Termination of Contract:  The PBM or service provider would be required to disclose the amount of compensation (if any) they will receive if the contract with the plan is terminated, and how any pre-paid amounts (if any) will be calculated and refunded upon termination.

Other Important Stuff In These Proposed Regulations

If a TPA (who is not otherwise a PBM) contracts with a self-insured plan to provide “pharmacy benefit management services” to the plan, that TPA would become subject to these Compensation Disclosure requirements, even if the TPA intends to rely on another service provider to perform those “services.”  In this case, the TPA would be responsible for making the required Disclosures discussed above, and therefore, must be able to obtain information necessary for furnishing the proper Disclosure from the other service provider performing the “pharmacy benefit management services.”

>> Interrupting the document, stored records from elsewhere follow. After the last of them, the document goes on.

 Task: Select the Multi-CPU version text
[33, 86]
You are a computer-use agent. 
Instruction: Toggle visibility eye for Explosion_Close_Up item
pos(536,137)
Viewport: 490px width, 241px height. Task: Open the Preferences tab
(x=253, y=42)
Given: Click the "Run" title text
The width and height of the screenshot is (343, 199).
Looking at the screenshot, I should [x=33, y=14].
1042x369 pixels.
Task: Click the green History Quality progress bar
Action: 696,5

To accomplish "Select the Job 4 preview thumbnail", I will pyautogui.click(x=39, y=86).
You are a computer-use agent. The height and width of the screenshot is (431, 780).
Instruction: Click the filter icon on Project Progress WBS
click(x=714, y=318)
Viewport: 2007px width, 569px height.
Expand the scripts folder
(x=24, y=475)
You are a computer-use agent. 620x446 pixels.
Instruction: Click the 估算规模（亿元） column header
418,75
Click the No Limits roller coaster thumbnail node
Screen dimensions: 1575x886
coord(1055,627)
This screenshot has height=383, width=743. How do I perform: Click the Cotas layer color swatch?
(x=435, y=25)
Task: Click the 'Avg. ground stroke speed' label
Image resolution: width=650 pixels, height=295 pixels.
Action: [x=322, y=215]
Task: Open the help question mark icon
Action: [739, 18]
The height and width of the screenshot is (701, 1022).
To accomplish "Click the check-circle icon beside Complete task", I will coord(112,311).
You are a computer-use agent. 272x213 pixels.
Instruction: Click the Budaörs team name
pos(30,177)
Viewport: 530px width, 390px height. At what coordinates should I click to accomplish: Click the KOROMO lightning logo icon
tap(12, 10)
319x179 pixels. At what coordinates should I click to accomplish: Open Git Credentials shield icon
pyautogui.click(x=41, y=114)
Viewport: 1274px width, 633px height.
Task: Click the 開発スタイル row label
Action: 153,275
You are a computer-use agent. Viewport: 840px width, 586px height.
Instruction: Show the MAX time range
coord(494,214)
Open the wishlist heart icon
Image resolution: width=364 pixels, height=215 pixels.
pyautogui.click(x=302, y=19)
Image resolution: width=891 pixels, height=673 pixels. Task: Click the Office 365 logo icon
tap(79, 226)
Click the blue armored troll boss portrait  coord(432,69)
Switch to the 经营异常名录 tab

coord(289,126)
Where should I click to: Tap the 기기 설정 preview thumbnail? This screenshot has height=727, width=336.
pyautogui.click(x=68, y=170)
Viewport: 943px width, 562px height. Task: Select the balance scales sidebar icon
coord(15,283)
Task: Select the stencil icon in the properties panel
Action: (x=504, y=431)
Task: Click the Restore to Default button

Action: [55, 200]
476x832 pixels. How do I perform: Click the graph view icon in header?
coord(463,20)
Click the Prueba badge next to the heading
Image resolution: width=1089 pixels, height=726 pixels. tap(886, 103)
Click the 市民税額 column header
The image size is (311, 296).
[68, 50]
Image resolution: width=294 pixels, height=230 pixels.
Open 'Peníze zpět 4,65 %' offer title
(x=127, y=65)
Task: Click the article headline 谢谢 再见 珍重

Separately, but also related to TPAs, the DOL explicitly requests comments on whether the Department should extend these Compensation Disclosure requirements to apply to TPAs that are performing “third party administrative services,” which is a “service” set forth in the enumerated list of services in the statute.

The DOL also requests comments on whether the proposed required Compensation Disclosure should include other items like claims data, payments to providers, and pricing information.  In other words, should claims data and pricing information be considered “compensation” under ERISA section 408(b)(2)(B), thus requiring the disclosure of claims data and pricing information to a self-insured plan’s fiduciary?